DATASET ENTRIES:
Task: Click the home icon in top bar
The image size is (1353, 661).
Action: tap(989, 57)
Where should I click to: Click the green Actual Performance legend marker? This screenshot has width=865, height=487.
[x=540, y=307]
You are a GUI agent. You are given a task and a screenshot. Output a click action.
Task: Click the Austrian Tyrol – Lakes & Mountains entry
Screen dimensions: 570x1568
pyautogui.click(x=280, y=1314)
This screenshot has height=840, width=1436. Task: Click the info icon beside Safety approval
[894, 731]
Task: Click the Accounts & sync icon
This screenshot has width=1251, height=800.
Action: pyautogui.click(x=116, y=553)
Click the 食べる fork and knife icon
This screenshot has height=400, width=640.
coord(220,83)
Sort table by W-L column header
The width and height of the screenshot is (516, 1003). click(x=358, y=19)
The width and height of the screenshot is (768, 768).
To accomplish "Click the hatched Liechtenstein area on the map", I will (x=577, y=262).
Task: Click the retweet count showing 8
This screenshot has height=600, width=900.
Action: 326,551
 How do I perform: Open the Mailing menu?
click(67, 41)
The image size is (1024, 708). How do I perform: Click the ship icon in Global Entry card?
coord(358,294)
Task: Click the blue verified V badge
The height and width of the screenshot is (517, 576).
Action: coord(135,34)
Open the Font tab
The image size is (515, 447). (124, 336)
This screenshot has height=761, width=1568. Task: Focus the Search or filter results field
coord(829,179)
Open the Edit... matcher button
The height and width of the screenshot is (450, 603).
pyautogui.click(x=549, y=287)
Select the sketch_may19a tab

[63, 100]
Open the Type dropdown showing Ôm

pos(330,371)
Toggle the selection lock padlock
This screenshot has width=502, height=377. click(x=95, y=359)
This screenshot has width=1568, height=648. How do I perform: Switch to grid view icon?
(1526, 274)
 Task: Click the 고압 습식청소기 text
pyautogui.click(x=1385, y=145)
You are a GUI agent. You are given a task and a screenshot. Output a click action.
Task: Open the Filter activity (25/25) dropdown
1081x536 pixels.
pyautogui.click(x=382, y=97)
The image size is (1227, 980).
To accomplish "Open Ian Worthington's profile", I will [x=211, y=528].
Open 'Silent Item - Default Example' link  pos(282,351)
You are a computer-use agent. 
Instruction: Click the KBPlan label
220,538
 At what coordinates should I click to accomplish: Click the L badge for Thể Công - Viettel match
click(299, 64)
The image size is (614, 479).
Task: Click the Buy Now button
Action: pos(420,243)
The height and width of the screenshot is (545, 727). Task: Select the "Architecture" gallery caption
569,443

YOUR GOAL: Return a faithful copy of all the records above.

YOUR SOLUTION:
Task: Click the home icon in top bar
The image size is (1353, 661).
Action: tap(989, 57)
Where should I click to: Click the green Actual Performance legend marker? This screenshot has width=865, height=487.
[x=540, y=307]
You are a GUI agent. You are given a task and a screenshot. Output a click action.
Task: Click the Austrian Tyrol – Lakes & Mountains entry
Screen dimensions: 570x1568
pyautogui.click(x=280, y=1314)
This screenshot has height=840, width=1436. Task: Click the info icon beside Safety approval
[894, 731]
Task: Click the Accounts & sync icon
This screenshot has width=1251, height=800.
Action: pyautogui.click(x=116, y=553)
Click the 食べる fork and knife icon
This screenshot has height=400, width=640.
coord(220,83)
Sort table by W-L column header
The width and height of the screenshot is (516, 1003). click(x=358, y=19)
The width and height of the screenshot is (768, 768).
To accomplish "Click the hatched Liechtenstein area on the map", I will (x=577, y=262).
Task: Click the retweet count showing 8
This screenshot has height=600, width=900.
Action: 326,551
 How do I perform: Open the Mailing menu?
click(67, 41)
The image size is (1024, 708). How do I perform: Click the ship icon in Global Entry card?
coord(358,294)
Task: Click the blue verified V badge
The height and width of the screenshot is (517, 576).
Action: coord(135,34)
Open the Font tab
The image size is (515, 447). (124, 336)
This screenshot has height=761, width=1568. Task: Focus the Search or filter results field
coord(829,179)
Open the Edit... matcher button
The height and width of the screenshot is (450, 603).
pyautogui.click(x=549, y=287)
Select the sketch_may19a tab

[63, 100]
Open the Type dropdown showing Ôm

pos(330,371)
Toggle the selection lock padlock
This screenshot has width=502, height=377. click(x=95, y=359)
This screenshot has width=1568, height=648. How do I perform: Switch to grid view icon?
(1526, 274)
 Task: Click the 고압 습식청소기 text
pyautogui.click(x=1385, y=145)
You are a GUI agent. You are given a task and a screenshot. Output a click action.
Task: Open the Filter activity (25/25) dropdown
1081x536 pixels.
pyautogui.click(x=382, y=97)
The image size is (1227, 980).
To accomplish "Open Ian Worthington's profile", I will [x=211, y=528].
Open 'Silent Item - Default Example' link  pos(282,351)
You are a computer-use agent. 
Instruction: Click the KBPlan label
220,538
 At what coordinates should I click to accomplish: Click the L badge for Thể Công - Viettel match
click(299, 64)
The image size is (614, 479).
Task: Click the Buy Now button
Action: pos(420,243)
The height and width of the screenshot is (545, 727). Task: Select the "Architecture" gallery caption
569,443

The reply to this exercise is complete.